Land Degradation Surveillance
Further analysis confirmed that soil physical degradation was strongly associated with herbaceous ground cover, and was greater on steeper slopes and shallower soils (<50cm depth). There was no causal association between soil degradation and woody cover when herbaceous cover was considered. Low soil carbon and available phosphorus levels were associated with soil physical degradation.
These results show that the critical factor for managing soil degradation is the amount of herbaceous ground cover!

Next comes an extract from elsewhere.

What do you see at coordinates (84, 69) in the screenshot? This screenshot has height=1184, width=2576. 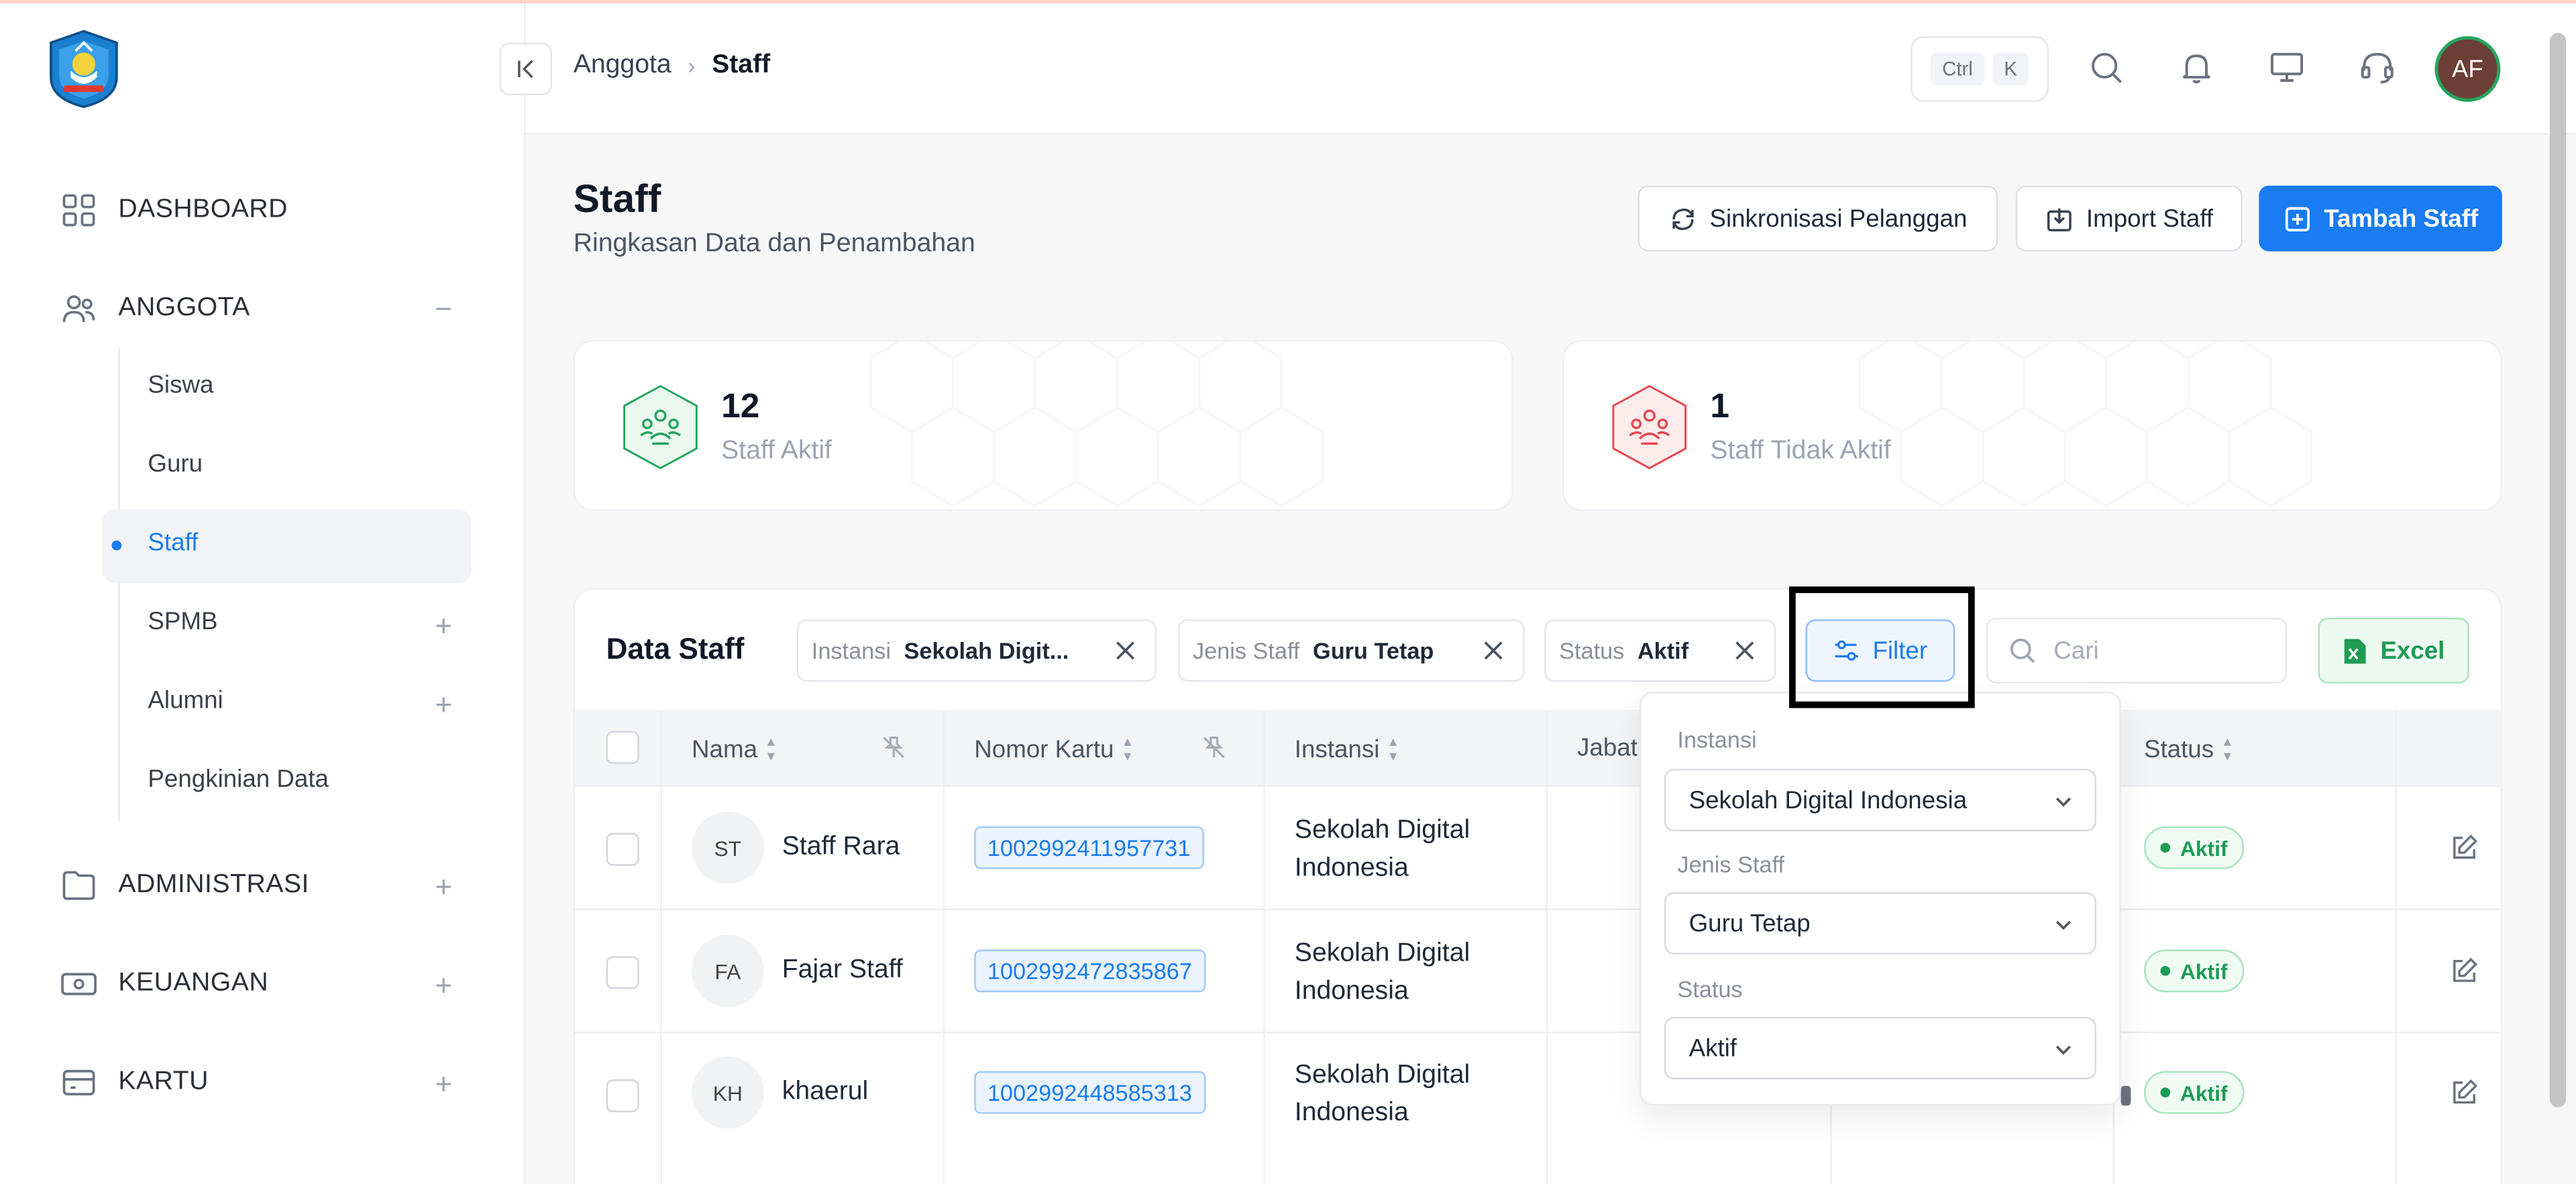 I see `tut-wuri-handayani-logo` at bounding box center [84, 69].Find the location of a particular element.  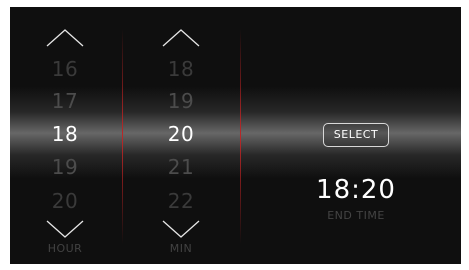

Likelihood of observing soil physical degradation in the Nyando basin under different vegetation cover types


A graphical model showing conditional relationships between soil physical degradation and herbaceous ground cover

 

SOIL FERTILITY, SOIL EROSION AND AGRICULTURE

Soil erosion, in turn, appears to be the over-riding risk factor for soil fertility change in the Nyando basin, whereas agriculture has little impact on soil fertility once erosion is controlled for in the analysis. Eroded soils have lost about half of their capacity to retain nutrient cations and half of their carbon content relative to stable soils.
Relationship between spectral indices of soil fertility and soil erosion showing the absence of any interaction with agriculture (Figure above and Table below)

Variable Estimate SE t
Cut G/A -1.904 0.160 -11.92
Cut A/P 1.805 0.148 12.18
Γs 0.809 0.074 10.99
Agriculture 0.096 0.215 0.45
Γs Agriculture 0.152 0.100 1.52
Γs2 -0.065 0.009 -7.04
Γs2 Agriculture 0.032 0.037 0.87
 The spectral library approach provides a coherent framework for linking soil information with remote sensing information for improved spatial prediction of soil functional capacity. Remote sensing of soil properties directly from space platforms is hampered by problems such as atmospheric interference, shade and shadow effects, mixtures of materials within pixels, and variation in soil moisture content. Studies on the effect of soil moisture content on calibrations between soil functional attributes and soil reflectance would help to evaluate the potential of reflectance spectroscopy in the field. Future studies should explore approaches that combine soil spectral libraries, and other geo-referenced information, such as from digital terrain models and field observations, with information from multi- and hyper-spectral remote sensing imagery (e.g. Shepherd and Walsh, 2002.)